▶ **Exercise directions**
Return only the lines running from the one that contains "Task: Open the Arabic #الاردن hashtag" through the end of the entries, exactly, both ends included. Omit pictures.
BEGIN
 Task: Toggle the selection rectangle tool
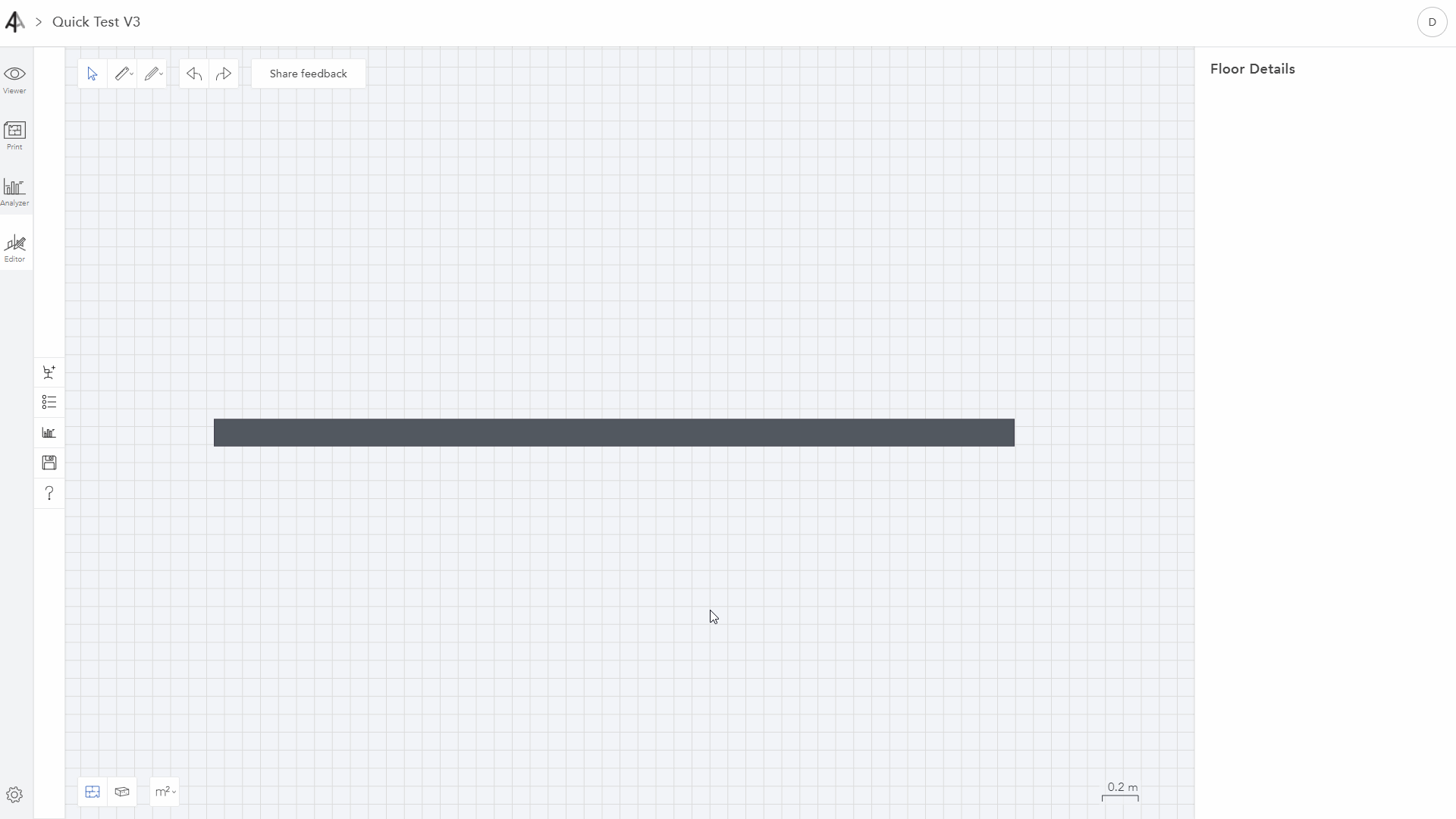point(92,73)
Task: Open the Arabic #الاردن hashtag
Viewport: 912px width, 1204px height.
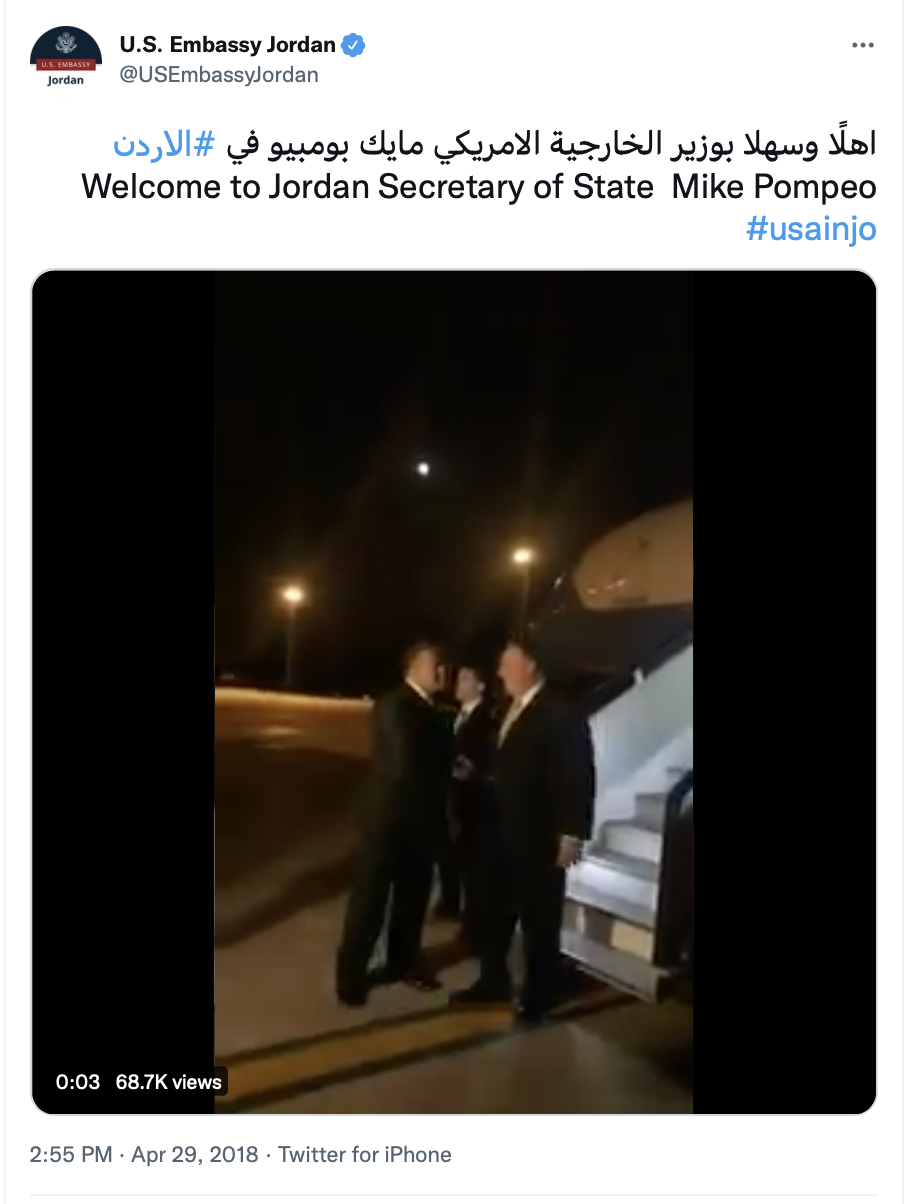Action: pyautogui.click(x=164, y=144)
END
▶ **Result**
Task: Open the Arabic #الاردن hashtag
Viewport: 912px width, 1204px height.
Action: pyautogui.click(x=164, y=144)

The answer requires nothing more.